AkaiEgoStack : Bringing Scaling laws for humanoids

Ep.1. Building an Egocentric Data Engine for Humanoid Robots

– Research @Akai Space Labs

1. Bottleneck and opportunity in current robotics infrastructure

Humanoid robotics is entering its scaling-law phase, but the infrastructure around it has not caught up.

In language and vision, progress accelerated once the field found repeatable ways to scale data. Robotics does not have that loop yet. We have better model architectures, better robot bodies, and better demos every year, but the data layer is still fragmented, expensive, and mostly trapped inside individual labs and companies.

That is the bottleneck. VLA models do not just need more videos of the world. They need embodied data from the right point of view: what the human saw, how the head moved, where the hands were, what action happened next, and how that action changed the scene.

NVIDIA EgoScale showing human videos used in pre-training — NVIDIA EgoScale — Human Videos in Pre-training

But the current ways of collecting this data do not scale cleanly. Teleoperation is high-quality but slow and platform-specific. Simulation is useful, but brittle for messy contact-rich work. Internet video is abundant, but missing the action channel. Most AR glasses and camera rigs were not designed as commercial VLA data infrastructure.

This is the important signal from NVIDIA's EgoScale work: head-mounted egocentric data, captured at scale from humans doing everyday manipulation, can become useful pretraining data for robot policies. The camera pose is close to the future robot's point of view, the hands are visible during real work, and the data distribution is much closer to deployment than scripted lab teleoperation.

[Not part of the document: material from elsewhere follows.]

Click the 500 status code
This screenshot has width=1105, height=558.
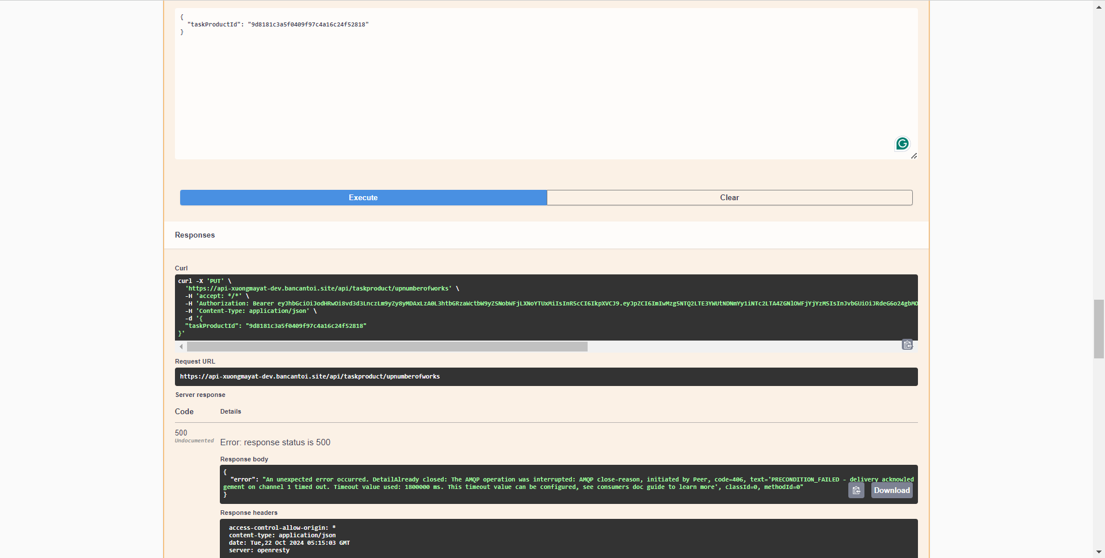(181, 433)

Chart showing scaling behavior of human pre-training — Scaling behavior of human pre-training

The opportunity lies in building the data engine that lets humanoids benefit from scaling laws. This post lays out the high-level thesis, the four parts of the stack, and where we are starting.

2. The Four Layers

We think anyone serious about scaling data for physical AI has to master four things:

The data capture device. The physical capture rig. Sensor selection, synchronisation, ergonomics, ruggedisation, ops-friendliness.
Operations for scaling data. Recruiting and instrumenting workers across real workplaces, handling consent, privacy, redaction, on-shift troubleshooting, data transfer logistics.
The egocentric data pipeline. Taking raw recordings and turning them into trainable episodes: stereo VIO, hand-pose extraction, action-proxy lifting, sync validation, dataset versioning.
Research on training with that pipeline. Using data collected through the device, operations, and egocentric data pipeline to validate scaling behavior in our own lab: which data improves VLA performance, how performance changes with scale, and which parts of the stack create the most leverage.

3. The landscape today

The market is not empty. Different projects have already proved different parts of the stack.

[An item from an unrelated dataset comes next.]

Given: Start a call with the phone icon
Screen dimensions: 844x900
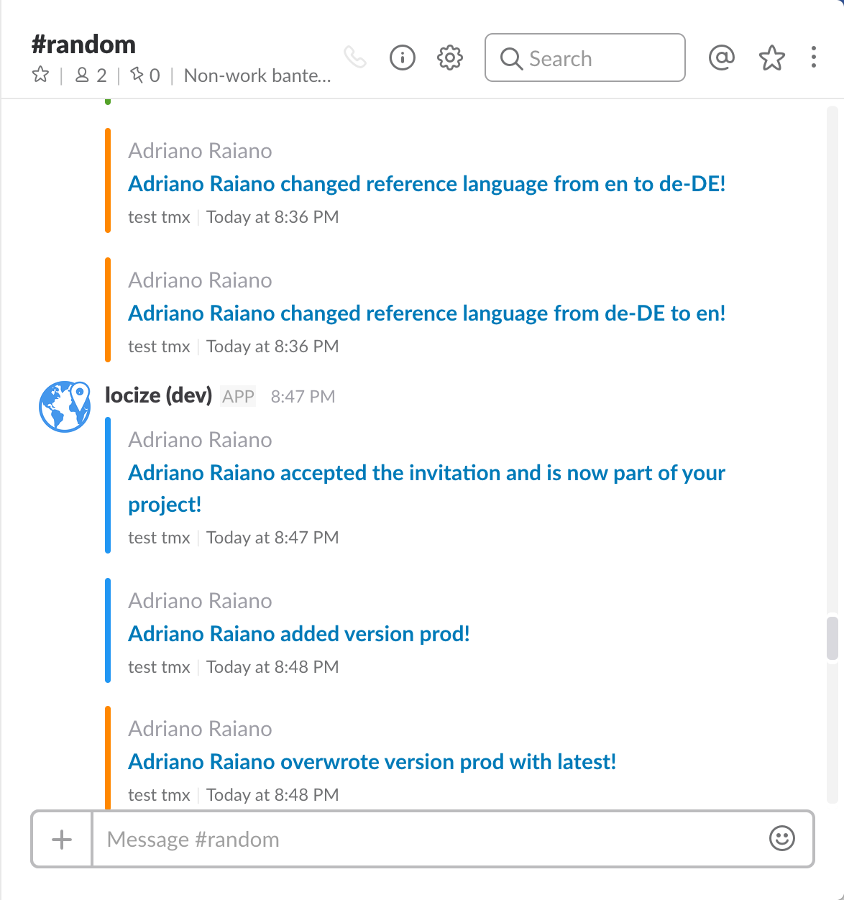Looking at the screenshot, I should [x=355, y=57].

EgoScale (NVIDIA Research) is the strongest signal on the training side. It showed that head-mounted egocentric data, captured at scale from humans doing real manipulation, can become useful pretraining data for robot policies.

Pre-training stage with 20,854 hours of human videos — NVIDIA EgoScale — Human-to-Robot pipeline across pre-training, mid-training, post-training, and one-shot generalisation

Mid-training with human-robot aligned play data — NVIDIA EgoScale — Human-to-Robot pipeline across pre-training, mid-training, post-training, and one-shot generalisation

Project Aria (Meta) is the strongest signal on the hardware and sensing side. It proves that a small head-worn device can run tightly synchronised cameras, IMU, and VIO in a real form factor, but it is still a research platform, not a commercial robotics data-scaling device.

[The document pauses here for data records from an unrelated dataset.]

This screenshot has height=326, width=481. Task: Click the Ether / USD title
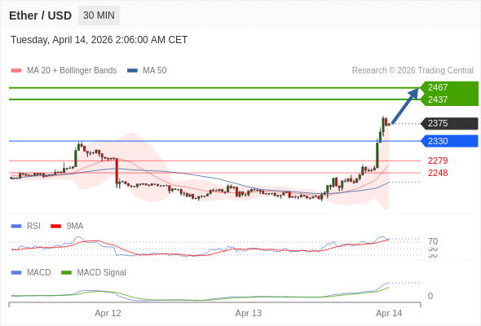click(40, 15)
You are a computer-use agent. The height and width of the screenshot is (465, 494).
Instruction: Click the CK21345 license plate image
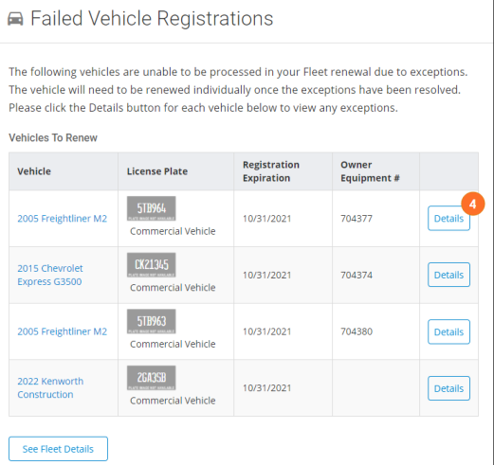(x=152, y=265)
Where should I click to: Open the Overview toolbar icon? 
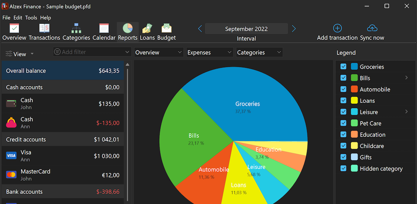(14, 29)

Project Aria Gen 2 glasses exploded view — Aria Gen 2 — Head-worn capture system

Other work usually falls into two buckets. Some teams build their own devices, but the sensors are often not strong enough for high-quality pose and action data. Others use high-end phones, which can work for early experiments but create poor worker UX and become expensive at thousands of field deployments.

While individual projects have advanced one layer at a time, what we do not yet see is a company that has cracked devices, operations, egocentric data pipeline, and training research together.

4. The AkaiEgo stack

We are building the AkaiEgo stack, covering the 4 layers previously discussed — device, ops, egocentric data pipeline, and training research connected into one feedback loop.

Diagram of the AkaiEgo full data stack — AkaiEgo — Full data stackFor representation purposes only

I. Device

We have moved from research into prototyping a dedicated egocentric capture device. The capture layer has to be comfortable enough for full-shift human work, good unit economics to deploy at scale, and precise enough to capture useful action traces for VLA training. The current direction is a head-worn rig with stereo cameras, IMU, and hardware-level time alignment. The exact hardware decisions deserve their own essay, because each choice has tradeoffs: global shutter vs rolling shutter, stereo vs phone depth, compute architecture, and how much sync precision is actually needed for downstream action recovery.

AkaiEgo prototype device wiring architecture diagram — AkaiEgo — Prototype device wiring architecture

II. Operations

We have seen various companies running egocentric data collection efforts, including phone-based capture. The learnings: data collection is not just a camera/sensor problem — worker comfort, setup time, device cost, consent, battery, storage, and site-to-site repeatability all decide whether the system can scale. Having access to and collaborating with people who already employ large numbers of workers is just as important. They matter because scaled data collection depends on not just hardware but trusted access to real messy workplaces, which we have cracked by showing how industry grounded analysis on the workers' egocentric data can bring clear ROIs for the end collectors or organisation partner.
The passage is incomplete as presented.